“Photographer Maurice Van Es has collated some of the most moving photographs from the hundreds of social media pages that sprang up trying to get the found photographs back to their rightful owners and has exhibited them on his website.”
Digital curating then…I find it interesting that the title of the article is collating rather than curating. Is this a reference to a lack of professional excellence that is applied to the internet in general, or this example specifically?
The images themselves, and the gesture (the gesture of turning them into an ‘exhibition’ of selected works) are reminiscent of the “Lost and Found” exhibition of images swept away from the Japanese Tsunami in 2011, displayed at the Centre for Contemporary Art (CCP) in Melbourne in 2012. (Reviewed here by Marcus Bunyan)
But the processes are different, and the intention also seems to be. The Lost and Found exhibition is the result, or offshoot to, the Lost and Found project where the core function is to actually digitise and archive each image in order to return them to their owners. Then, the images that could not be identified were then displayed for the exhibition, rather than have them disappear from existence, and perhaps in turn, the event from public consciousness.

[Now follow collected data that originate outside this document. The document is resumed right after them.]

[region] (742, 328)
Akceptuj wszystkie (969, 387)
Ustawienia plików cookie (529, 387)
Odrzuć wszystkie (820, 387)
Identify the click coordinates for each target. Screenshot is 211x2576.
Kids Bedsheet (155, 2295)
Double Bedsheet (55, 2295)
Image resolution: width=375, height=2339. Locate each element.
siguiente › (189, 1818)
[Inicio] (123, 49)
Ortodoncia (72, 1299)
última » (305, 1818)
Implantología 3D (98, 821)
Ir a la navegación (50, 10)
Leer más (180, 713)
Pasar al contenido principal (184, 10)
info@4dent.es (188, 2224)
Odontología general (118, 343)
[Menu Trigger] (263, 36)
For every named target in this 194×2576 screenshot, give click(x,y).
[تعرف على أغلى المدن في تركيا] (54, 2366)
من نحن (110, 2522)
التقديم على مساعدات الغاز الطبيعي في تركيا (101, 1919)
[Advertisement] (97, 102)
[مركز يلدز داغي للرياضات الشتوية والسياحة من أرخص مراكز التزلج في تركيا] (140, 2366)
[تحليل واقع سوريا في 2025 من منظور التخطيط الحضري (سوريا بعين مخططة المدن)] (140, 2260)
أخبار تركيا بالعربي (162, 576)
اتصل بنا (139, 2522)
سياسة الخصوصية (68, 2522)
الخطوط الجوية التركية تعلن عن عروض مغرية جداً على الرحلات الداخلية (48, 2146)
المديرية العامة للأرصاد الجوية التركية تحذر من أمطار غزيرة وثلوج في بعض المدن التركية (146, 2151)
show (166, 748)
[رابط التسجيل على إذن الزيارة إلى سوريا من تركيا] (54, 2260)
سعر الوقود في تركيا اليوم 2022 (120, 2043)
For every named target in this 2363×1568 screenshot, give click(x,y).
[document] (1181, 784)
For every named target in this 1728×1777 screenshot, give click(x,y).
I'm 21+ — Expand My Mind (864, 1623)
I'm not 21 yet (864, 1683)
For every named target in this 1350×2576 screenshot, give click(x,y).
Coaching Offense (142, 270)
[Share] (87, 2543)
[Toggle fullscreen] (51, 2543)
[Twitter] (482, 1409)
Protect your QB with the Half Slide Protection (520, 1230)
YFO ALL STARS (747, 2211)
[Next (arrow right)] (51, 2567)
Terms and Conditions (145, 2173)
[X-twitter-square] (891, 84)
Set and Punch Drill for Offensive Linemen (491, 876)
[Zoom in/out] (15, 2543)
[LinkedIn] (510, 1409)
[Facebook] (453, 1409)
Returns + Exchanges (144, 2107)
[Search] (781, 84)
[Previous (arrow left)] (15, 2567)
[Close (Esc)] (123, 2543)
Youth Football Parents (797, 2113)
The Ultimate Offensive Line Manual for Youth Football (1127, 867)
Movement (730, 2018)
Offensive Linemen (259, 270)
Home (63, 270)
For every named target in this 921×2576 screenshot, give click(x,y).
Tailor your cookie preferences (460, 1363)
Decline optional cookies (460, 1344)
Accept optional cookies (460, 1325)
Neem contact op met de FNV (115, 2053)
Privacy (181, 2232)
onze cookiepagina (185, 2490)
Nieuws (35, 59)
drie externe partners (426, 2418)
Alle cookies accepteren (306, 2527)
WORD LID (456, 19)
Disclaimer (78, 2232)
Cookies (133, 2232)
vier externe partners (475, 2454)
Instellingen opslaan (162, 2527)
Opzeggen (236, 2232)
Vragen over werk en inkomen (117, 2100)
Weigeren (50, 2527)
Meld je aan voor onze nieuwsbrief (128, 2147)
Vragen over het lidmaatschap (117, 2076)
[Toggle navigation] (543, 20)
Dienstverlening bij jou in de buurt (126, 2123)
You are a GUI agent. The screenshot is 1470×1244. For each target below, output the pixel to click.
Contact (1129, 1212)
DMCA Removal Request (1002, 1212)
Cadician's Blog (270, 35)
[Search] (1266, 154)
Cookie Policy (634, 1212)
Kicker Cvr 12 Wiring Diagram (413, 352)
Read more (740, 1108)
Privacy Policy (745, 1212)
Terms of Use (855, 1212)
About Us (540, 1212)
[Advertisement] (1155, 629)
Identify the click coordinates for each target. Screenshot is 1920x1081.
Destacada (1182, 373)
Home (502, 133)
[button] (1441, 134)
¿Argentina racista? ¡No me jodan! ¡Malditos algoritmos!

Maurice Van Es’ collation Found is rather, a comment on the nature of digital archives and social media. Social Media (and its users) being the arbiters here that have done the digitising and the seeking of the photograph’s owners. Van Es is noting the use of social media in doing this, and appears to mainly be curating through aesthetics than anything else. It seems markedly egotistical in comparison that Van Es gets the accolade here for his selection of images in such a way as to be a curator or the ‘author’ of Found, but I think this is perhaps just the way that It’s Nice That has written about it which has given it this presence. (On Van Es’ blog it remains merely a collection with little context.)
Either way, what I think comes out of this is a fundamental difference in the way in which we think about online and offline ‘curating’, where the usual association with computers as a fast (click-button) technology strips it of significance. What else is it about the internet and digital images that beg such rejection, indifference and/or lack of respect?
To return to my initial question, I don’t think this example specifically can answer these bigger questions but highlights the types of things we need to consider in a digitally archived world.